━━━ Passage for review ━━━
# Getting Started with Data Mining

Data mining is a methodology that we can employ to train computers to make decisions with data and forms the backbone of many high-tech systems of today.

The Python language is fast growing in popularity, for a good reason. It gives the programmer a lot of flexibility; it has a large number of modules to perform different tasks; and Python code is usually more readable and concise than in any other languages. There is a large and an active community of researchers, practitioners, and beginners using Python for data mining.

- **Introducing data mining**
- **A simple affiniy analysis example**
- **A simple classification example**
- **What is classification**

## Introducing data mining

Data mining provides a way for a computer to learn how to make decisions with data. This decision could be predicting tomorrow's weather, blocking a spam email from entering your inbox, detecting the language of a website, or finding a new romance on a dating site. 

Data mining is part of algorithms, statistics, engineering, optimization, and computer science. We also use concepts and knowledge from other fields such as linguistics, neuroscience, or town planning. Applying it effectively usually requires this domain-specific knowledge to be integrated with the algorithms.
━━━
**Tasks for this exercise**
• 1. From the data mining introduction, list every example it gives of a decision a computer could make with data.
• 2. Continue the data mining introduction, picking up right after its final sentence.
The data that comes after this text is not needed for either task.
━━━ Dataset content ━━━
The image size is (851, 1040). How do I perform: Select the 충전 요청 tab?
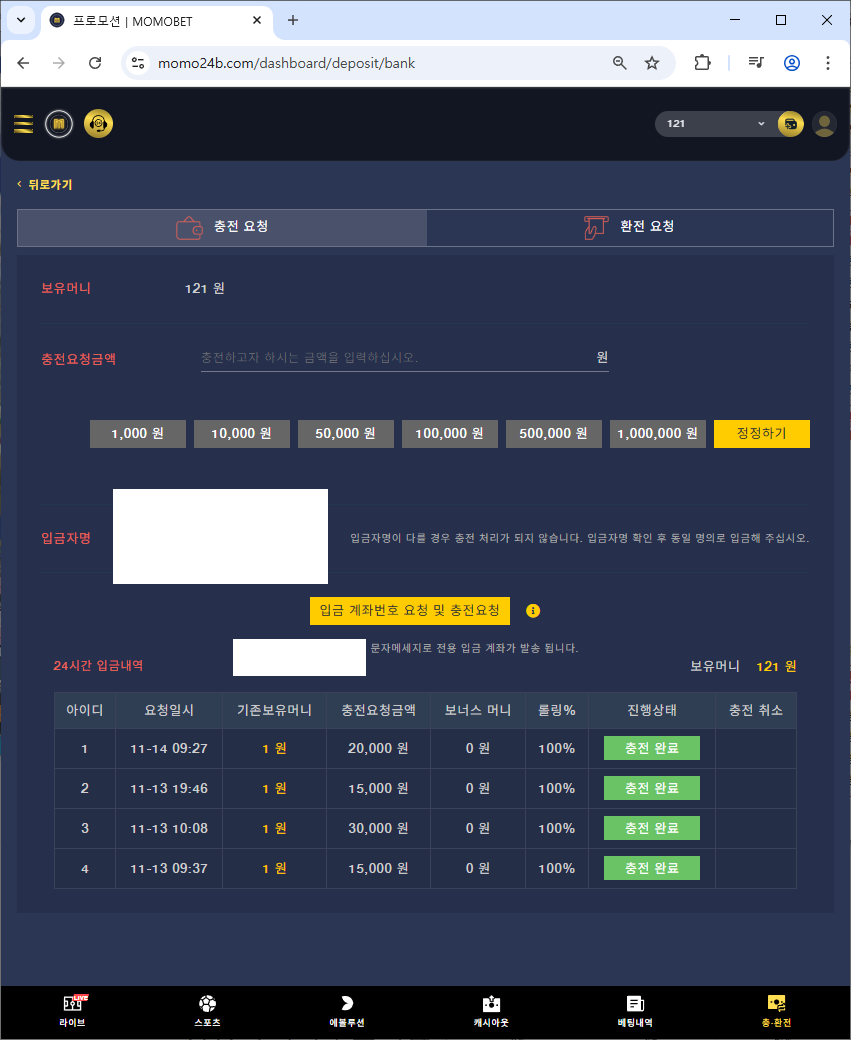(222, 227)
━━━
**Task-by-task answers**
• 1.
- Predicting tomorrow's weather
- Blocking a spam email from entering your inbox
- Detecting the language of a website
- Finding a new romance on a dating site

• 2.
We start our data mining process by creating a dataset, describing an aspect of the real world. Datasets comprise of two aspects:

- Samples that are objects in the real world. This can be a book, photograph, animal, person, or any other object.
- Features that are descriptions of the samples in our dataset. They could be the length, frequency of a given word, number of legs, date it was created, and so on. 

The next step is tuning the data mining algorithm. Each data mining algorithm has parameters, either within the algorithm or supplied by the user. This tuning allows the algorithm to learn how to make decisions about the data.

## A simple affinity analysis example

A common use case for data mining is to improve sales by asking a customer who is buying a product if he/she would like another similar product as well. This can be done through affinity analysis, which is the study of when things exist together.

## What is affinity analysis?

Affinity analysis is a type of data mining that gives similarity between samples (objects). This could be the similarity between the following:

- users on a website, in order to provide varied services or targeted advertising
- items to sell to those users, in order to provide recommended movies or products
- human genes, in order to find people that share the same ancestors

We can measure affinity in a number of ways. For instance, we can record how frequently two products are purchased together. We can also record the accuracy of the statement when a person buys object 1 and also when they buy object 2.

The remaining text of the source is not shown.